The Mississippi bubble

Prior to the arrival of John Law, France’s government was broke. This depressed state is mainly caused by a huge shortage of Livre, France’s currency which is denominated in silver and gold coins. Debasing a currency by decreasing the silver or gold content of each coin just to make more is basically the same as printing more money to meet the demand for currency. During this era, people are convinced that precious metal is money, but they did not get the fact that trust between trading parties is what makes gold and silver retain its value. John Law moved to Amsterdam after he escaped prison in England during the early years of the 1600s. At that time, Amsterdam was a global financial center having pioneered the joint stock company in the form of the Dutch East India Company and the foundation of the first true stock exchange, the Amsterdam Stock exchange in 1602 where shares of the Dutch East India Company are traded. John Law saw Amsterdam’s financial revolution first hand; this multinational company can raise the needed capital by offering shares of stake on its profits to the public instead of issuing debt through bonds. Investors can sell their shares at the Amsterdam stock market where its price is ultimately decided by the market forces of supply and demand. John Law witnessed people make vast amounts of wealth by buying and selling shares of this joint stock company. However, to John Law and his financially savvy mind, the Dutch system is very conservative and somewhat leaves money on the table by restricting total shares issued by the Dutch East India Company when people demand more for it and the Bank of Amsterdam limiting the available issued currency by allowing huge transactions made through the settlement of stocks and not allowing the newly created value to materialize by printing more bank notes. To John Law, there is a flaw in the system that needs to be seized and taken advantaged of and his newly formulated plan to imitate this financial revolution will be applied on a faraway place, and this place is none other than the desperate French economic system. This financial system will be exported by John Law from Amsterdam to Paris but this time this system will be under steroids.

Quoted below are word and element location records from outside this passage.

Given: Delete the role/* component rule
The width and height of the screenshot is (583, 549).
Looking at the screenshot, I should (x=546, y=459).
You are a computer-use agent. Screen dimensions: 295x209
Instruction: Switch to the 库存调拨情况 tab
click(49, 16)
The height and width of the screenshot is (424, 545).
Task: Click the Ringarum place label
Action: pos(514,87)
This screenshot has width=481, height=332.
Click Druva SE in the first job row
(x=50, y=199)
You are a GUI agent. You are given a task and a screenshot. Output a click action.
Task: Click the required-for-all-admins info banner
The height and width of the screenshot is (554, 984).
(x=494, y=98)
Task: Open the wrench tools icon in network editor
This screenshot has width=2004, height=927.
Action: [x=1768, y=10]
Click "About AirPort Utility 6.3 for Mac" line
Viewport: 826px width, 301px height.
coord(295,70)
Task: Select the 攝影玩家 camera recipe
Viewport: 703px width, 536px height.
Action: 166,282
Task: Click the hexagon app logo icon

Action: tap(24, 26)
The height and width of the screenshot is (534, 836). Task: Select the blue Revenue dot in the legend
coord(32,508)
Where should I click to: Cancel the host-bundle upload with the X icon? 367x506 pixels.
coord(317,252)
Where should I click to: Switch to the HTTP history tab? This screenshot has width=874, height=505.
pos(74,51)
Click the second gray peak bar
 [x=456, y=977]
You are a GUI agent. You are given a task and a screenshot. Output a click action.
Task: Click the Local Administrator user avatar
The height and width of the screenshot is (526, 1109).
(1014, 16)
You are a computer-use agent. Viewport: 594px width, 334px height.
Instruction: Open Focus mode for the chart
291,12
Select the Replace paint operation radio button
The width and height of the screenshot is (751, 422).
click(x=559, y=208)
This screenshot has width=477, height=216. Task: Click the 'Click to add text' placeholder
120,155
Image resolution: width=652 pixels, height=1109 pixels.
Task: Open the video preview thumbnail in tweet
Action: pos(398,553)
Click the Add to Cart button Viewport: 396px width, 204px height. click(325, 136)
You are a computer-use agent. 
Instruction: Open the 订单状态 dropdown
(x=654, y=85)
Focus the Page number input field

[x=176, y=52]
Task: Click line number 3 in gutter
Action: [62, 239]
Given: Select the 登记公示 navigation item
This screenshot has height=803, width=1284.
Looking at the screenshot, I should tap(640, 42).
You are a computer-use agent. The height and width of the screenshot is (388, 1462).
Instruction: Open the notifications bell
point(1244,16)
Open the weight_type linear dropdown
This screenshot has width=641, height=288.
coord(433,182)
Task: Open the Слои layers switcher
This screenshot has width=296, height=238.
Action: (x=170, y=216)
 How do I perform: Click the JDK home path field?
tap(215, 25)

Upon John Law’s arrival in Paris in 1716,  France’s government is under the brink of bankruptcy as a result from wars under Louis XIV. During this time, the Duke of Orleans was the acting regent of the country on behalf of Louis XV. John Law introduced his plan to the Duke that promised to revive France’s economy and turn it into a European financial juggernaut. The plan was to establish a central bank that has the authority to print official bank notes. The result in this expanded money supply will jolt a contracting economy back into an inflating one. The idea is that with more money available to the public, some of it will spill into investment ventures. The second part of the plan was to establish a Joint stock company just like Amsterdam’s Dutch East India Company and offer its shares to the French public. This version of John Law’s joint stock company would be based on the huge stretch of land that the French Government owned in North America which spans from the southern tip of the Mississippi river, across the central plains and all the way up to the Canadian border. This Joint Stock Company will be the restructured Mississippi Company founded in 1684 later renamed The Company of the East in 1717 which would conduct trade monopolies in French Louisiana in North America. Shares of the Mississippi Company was first offered to the public at 500 Livres and from there, market forces worked its magic and turned the value of the share price higher. The higher the share prices went, the more the people of France wanted it. One factor that contributed to this boom is that while the Bank of Amsterdam restricted the printing of bank notes based on the transaction of share trades, John Law’s Banque Royale printed bank notes and made it widely available to the public. As soon as the bank notes got into the hands of the people of France, it is freely available for exchange of Mississippi shares which boosted the demand for it.

Meanwhile, the underlying business that the shares are supposed to be based on in Louisiana is merely nothing but a swamp land. Trade with the natives, established trading posts and a regular shipment of merchandise is nothing but a pipe dream. John Law simply manipulated company profits by booking them from the sales of newly issued stocks. The Mississippi Company is registering profits not from trade but as a result of issuing additional shares to the public. In accounting principles, new share issues are supposed to dilute the value of existing shares, but since the current French equities market in 1720 is under a mania, people turned a blind eye to it and pawned or sold jewelry and some property and kept buying the steadily rising shares of the Mississippi Company. This era is when the term “millionaire” was first invented.  The rise in price of the Mississippi shares got so high and unsustainable and as a consequence of the lack of willing fools to buy the shares, prices started to decline. Another reason for the loss of confidence in the markets is that John Law constantly manipulates the value of silver and gold to conform with the new bank notes generated by his bank, the Banque Royale. People are left confused in the market and became weary of the situation. The devaluation of the bank notes, the constantly changing rules on the export of gold and silver and the fluctuation in the volume of bank notes printed resulted in fear and panic among the French. From an initial public offer of 500 Livres, shares of the Mississippi Company rose to 10,000 Livres by 1720 and from there, the slide was unstoppable. Fortunes created from the Mississippi bubble were left in the hands of a few people and left a lot of people desperate and penniless. As a result of this financial meltdown, John Law fled the country and left a mark as the inventor of the stock bubble.